> Task goal: Please return the lines, both ends included, that run from the one containing "[Switch to Serbian] (654, 12)" to the last line of the data below, exactly and alone.

Stored items:
[Start of section]

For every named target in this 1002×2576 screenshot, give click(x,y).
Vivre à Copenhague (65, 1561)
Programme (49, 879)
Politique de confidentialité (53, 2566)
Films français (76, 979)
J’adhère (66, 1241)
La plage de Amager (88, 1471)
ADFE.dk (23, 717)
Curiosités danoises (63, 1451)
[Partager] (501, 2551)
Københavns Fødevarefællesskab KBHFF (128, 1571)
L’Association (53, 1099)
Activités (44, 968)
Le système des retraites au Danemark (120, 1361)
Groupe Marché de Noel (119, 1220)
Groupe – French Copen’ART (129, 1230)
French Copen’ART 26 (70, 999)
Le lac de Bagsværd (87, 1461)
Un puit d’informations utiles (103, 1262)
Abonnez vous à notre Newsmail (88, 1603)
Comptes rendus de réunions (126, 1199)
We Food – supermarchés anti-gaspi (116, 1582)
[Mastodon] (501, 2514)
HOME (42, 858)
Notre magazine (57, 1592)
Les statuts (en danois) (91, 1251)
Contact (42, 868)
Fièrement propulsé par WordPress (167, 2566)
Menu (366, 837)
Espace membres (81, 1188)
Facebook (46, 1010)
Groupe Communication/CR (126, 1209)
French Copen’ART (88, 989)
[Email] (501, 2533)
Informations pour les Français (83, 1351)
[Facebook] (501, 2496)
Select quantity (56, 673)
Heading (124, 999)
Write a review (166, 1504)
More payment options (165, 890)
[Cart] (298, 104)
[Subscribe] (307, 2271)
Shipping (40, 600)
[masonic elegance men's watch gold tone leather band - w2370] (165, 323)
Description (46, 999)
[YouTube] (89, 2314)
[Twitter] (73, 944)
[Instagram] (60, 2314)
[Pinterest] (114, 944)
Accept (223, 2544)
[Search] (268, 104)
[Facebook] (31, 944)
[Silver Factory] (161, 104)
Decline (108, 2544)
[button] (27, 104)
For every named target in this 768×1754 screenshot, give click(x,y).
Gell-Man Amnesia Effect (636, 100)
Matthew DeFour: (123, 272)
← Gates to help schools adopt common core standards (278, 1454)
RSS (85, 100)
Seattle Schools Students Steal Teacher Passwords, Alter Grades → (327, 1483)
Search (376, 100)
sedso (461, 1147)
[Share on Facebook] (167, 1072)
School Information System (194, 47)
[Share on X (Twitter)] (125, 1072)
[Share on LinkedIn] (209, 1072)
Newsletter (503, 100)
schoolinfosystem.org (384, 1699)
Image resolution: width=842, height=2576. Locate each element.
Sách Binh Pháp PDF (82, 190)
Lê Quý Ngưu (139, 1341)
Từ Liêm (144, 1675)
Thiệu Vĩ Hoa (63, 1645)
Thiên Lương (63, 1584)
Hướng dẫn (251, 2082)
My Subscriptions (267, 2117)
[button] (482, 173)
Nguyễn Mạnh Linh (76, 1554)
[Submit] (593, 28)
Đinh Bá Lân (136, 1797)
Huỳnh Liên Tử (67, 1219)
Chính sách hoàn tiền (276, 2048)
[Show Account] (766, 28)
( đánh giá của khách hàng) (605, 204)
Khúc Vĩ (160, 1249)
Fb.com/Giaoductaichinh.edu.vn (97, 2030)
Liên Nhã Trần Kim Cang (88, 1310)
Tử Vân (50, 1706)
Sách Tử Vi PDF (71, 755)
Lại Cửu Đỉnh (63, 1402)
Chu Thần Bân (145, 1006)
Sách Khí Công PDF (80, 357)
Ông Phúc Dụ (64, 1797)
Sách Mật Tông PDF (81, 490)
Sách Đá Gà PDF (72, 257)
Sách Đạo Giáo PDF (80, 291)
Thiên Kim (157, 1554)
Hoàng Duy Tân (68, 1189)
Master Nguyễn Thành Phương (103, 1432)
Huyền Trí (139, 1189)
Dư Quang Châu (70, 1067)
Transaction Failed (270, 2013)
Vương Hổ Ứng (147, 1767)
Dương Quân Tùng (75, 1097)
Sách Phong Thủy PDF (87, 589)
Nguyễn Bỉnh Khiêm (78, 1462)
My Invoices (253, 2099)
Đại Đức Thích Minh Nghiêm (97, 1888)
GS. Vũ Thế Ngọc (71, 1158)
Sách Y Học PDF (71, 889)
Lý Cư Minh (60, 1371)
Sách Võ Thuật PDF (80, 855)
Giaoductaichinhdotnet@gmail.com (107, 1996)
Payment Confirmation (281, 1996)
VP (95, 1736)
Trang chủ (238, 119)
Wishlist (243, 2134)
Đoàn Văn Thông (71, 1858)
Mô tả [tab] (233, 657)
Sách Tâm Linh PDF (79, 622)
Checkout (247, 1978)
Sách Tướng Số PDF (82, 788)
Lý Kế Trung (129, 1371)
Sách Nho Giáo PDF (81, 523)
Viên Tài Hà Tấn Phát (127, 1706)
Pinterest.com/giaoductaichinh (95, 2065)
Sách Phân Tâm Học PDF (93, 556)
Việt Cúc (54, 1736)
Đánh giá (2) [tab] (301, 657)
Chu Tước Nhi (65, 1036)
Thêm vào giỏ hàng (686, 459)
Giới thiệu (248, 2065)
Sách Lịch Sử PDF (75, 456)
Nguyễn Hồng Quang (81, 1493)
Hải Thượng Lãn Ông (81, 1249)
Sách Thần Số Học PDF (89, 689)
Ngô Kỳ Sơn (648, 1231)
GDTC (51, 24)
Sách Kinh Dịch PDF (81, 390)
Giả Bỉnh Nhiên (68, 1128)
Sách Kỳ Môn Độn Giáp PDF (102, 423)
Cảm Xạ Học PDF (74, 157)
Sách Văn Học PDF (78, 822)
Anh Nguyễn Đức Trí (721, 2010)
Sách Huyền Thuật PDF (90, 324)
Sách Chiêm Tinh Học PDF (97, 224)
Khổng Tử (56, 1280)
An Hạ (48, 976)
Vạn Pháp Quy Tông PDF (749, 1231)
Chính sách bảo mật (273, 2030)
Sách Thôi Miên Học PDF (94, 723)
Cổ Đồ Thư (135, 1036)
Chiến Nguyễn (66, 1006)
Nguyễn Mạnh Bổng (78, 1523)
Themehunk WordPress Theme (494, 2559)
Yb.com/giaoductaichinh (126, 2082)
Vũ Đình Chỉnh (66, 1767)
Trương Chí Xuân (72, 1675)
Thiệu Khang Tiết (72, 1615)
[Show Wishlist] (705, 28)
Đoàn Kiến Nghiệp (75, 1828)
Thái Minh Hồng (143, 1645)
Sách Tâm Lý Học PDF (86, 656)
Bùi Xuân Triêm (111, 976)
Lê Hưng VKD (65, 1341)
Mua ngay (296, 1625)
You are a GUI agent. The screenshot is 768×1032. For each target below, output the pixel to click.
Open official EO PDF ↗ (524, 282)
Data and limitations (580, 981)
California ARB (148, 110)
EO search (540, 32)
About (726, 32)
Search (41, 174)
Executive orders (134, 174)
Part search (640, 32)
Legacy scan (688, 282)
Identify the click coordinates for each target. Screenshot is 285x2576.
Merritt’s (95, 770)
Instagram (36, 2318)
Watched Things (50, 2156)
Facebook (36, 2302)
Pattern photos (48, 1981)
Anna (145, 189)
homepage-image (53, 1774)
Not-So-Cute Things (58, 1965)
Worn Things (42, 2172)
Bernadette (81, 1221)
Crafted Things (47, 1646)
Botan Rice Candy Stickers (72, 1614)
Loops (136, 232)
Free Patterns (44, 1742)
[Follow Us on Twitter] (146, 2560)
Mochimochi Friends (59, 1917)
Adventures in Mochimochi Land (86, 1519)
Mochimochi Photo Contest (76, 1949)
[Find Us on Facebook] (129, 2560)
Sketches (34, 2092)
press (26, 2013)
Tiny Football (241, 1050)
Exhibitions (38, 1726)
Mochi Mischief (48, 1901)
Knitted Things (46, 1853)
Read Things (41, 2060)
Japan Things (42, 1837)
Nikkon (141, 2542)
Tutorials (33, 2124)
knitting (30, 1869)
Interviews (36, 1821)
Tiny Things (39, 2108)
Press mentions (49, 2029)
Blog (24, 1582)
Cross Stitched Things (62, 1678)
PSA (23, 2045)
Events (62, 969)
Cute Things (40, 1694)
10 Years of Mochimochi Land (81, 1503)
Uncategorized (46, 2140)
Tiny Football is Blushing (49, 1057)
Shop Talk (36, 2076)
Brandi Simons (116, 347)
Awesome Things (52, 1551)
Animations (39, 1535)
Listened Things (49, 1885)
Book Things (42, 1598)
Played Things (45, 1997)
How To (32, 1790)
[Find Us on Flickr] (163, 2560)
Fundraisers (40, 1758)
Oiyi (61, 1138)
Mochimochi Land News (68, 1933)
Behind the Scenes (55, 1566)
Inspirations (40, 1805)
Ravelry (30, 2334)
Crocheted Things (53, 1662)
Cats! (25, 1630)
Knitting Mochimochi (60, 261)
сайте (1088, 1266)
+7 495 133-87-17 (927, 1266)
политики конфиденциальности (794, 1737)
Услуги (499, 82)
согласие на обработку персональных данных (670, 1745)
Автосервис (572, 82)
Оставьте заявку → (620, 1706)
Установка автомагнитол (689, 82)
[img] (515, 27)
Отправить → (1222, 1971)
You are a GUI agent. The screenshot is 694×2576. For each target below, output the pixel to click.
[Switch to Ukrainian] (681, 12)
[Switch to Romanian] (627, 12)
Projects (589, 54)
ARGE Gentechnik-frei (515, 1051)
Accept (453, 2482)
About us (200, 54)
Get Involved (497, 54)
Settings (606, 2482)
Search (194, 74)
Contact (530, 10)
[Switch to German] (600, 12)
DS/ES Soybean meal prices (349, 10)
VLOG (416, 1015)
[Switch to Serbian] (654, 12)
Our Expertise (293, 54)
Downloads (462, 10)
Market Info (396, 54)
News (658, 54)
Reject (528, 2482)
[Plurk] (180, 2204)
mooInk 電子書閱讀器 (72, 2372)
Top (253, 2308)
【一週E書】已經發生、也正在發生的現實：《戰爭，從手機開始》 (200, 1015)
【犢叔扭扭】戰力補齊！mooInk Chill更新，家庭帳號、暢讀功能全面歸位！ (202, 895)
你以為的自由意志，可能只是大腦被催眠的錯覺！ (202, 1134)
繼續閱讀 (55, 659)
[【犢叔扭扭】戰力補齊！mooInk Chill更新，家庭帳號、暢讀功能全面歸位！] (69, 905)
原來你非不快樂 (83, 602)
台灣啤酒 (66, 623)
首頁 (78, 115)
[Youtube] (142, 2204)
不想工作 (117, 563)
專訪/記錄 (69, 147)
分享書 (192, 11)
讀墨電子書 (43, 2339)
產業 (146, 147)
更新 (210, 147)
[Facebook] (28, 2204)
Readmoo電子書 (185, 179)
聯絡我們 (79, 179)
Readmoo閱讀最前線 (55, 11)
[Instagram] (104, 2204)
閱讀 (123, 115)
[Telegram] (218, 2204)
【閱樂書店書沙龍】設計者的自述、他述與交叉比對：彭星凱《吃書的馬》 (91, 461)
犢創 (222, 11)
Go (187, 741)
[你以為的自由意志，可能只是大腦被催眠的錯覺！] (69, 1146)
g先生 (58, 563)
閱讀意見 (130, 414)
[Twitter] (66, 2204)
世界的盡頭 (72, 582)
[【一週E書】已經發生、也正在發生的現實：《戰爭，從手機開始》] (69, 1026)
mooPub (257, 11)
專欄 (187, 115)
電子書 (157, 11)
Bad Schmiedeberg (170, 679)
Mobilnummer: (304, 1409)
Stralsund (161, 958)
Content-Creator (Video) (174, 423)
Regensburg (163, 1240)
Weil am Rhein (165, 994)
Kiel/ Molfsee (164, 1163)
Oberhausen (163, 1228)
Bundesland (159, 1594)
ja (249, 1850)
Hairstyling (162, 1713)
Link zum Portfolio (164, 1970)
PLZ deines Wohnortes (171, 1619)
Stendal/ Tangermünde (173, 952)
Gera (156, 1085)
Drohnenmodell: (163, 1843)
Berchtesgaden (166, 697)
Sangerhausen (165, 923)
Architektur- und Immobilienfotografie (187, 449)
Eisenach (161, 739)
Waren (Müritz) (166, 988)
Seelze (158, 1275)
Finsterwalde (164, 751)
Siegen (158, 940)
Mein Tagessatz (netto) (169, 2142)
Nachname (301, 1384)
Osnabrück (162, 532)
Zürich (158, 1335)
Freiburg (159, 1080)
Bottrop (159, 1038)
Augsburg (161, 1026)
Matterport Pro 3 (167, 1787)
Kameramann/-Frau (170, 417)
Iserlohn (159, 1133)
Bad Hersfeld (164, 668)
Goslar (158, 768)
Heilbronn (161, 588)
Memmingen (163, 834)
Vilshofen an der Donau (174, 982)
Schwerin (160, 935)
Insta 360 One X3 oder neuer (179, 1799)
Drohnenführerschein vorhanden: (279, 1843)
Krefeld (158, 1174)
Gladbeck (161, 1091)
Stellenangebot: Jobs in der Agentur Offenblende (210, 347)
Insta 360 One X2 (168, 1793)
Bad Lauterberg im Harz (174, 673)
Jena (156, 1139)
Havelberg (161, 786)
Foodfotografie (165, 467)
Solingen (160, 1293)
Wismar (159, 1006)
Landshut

[End of section]

> Answer space:
[Switch to Serbian] (654, 12)
Our Expertise (293, 54)
Downloads (462, 10)
Market Info (396, 54)
News (658, 54)
Reject (528, 2482)
[Plurk] (180, 2204)
mooInk 電子書閱讀器 (72, 2372)
Top (253, 2308)
【一週E書】已經發生、也正在發生的現實：《戰爭，從手機開始》 (200, 1015)
【犢叔扭扭】戰力補齊！mooInk Chill更新，家庭帳號、暢讀功能全面歸位！ (202, 895)
你以為的自由意志，可能只是大腦被催眠的錯覺！ (202, 1134)
繼續閱讀 (55, 659)
[【犢叔扭扭】戰力補齊！mooInk Chill更新，家庭帳號、暢讀功能全面歸位！] (69, 905)
原來你非不快樂 (83, 602)
台灣啤酒 (66, 623)
首頁 (78, 115)
[Youtube] (142, 2204)
不想工作 (117, 563)
專訪/記錄 (69, 147)
分享書 (192, 11)
讀墨電子書 (43, 2339)
產業 (146, 147)
更新 (210, 147)
[Facebook] (28, 2204)
Readmoo電子書 (185, 179)
聯絡我們 (79, 179)
Readmoo閱讀最前線 (55, 11)
[Instagram] (104, 2204)
閱讀 (123, 115)
[Telegram] (218, 2204)
【閱樂書店書沙龍】設計者的自述、他述與交叉比對：彭星凱《吃書的馬》 (91, 461)
犢創 (222, 11)
Go (187, 741)
[你以為的自由意志，可能只是大腦被催眠的錯覺！] (69, 1146)
g先生 (58, 563)
閱讀意見 (130, 414)
[Twitter] (66, 2204)
世界的盡頭 (72, 582)
[【一週E書】已經發生、也正在發生的現實：《戰爭，從手機開始》] (69, 1026)
mooPub (257, 11)
專欄 (187, 115)
電子書 (157, 11)
Bad Schmiedeberg (170, 679)
Mobilnummer: (304, 1409)
Stralsund (161, 958)
Content-Creator (Video) (174, 423)
Regensburg (163, 1240)
Weil am Rhein (165, 994)
Kiel/ Molfsee (164, 1163)
Oberhausen (163, 1228)
Bundesland (159, 1594)
ja (249, 1850)
Hairstyling (162, 1713)
Link zum Portfolio (164, 1970)
PLZ deines Wohnortes (171, 1619)
Stendal/ Tangermünde (173, 952)
Gera (156, 1085)
Drohnenmodell: (163, 1843)
Berchtesgaden (166, 697)
Sangerhausen (165, 923)
Architektur- und Immobilienfotografie (187, 449)
Eisenach (161, 739)
Waren (Müritz) (166, 988)
Seelze (158, 1275)
Finsterwalde (164, 751)
Siegen (158, 940)
Mein Tagessatz (netto) (169, 2142)
Nachname (301, 1384)
Osnabrück (162, 532)
Zürich (158, 1335)
Freiburg (159, 1080)
Bottrop (159, 1038)
Augsburg (161, 1026)
Matterport Pro 3 (167, 1787)
Kameramann/-Frau (170, 417)
Iserlohn (159, 1133)
Bad Hersfeld (164, 668)
Goslar (158, 768)
Heilbronn (161, 588)
Memmingen (163, 834)
Vilshofen an der Donau (174, 982)
Schwerin (160, 935)
Insta 360 One X3 oder neuer (179, 1799)
Drohnenführerschein vorhanden: (279, 1843)
Krefeld (158, 1174)
Gladbeck (161, 1091)
Stellenangebot: Jobs in der Agentur Offenblende (210, 347)
Insta 360 One X2 (168, 1793)
Bad Lauterberg im Harz (174, 673)
Jena (156, 1139)
Havelberg (161, 786)
Foodfotografie (165, 467)
Solingen (160, 1293)
Wismar (159, 1006)
Landshut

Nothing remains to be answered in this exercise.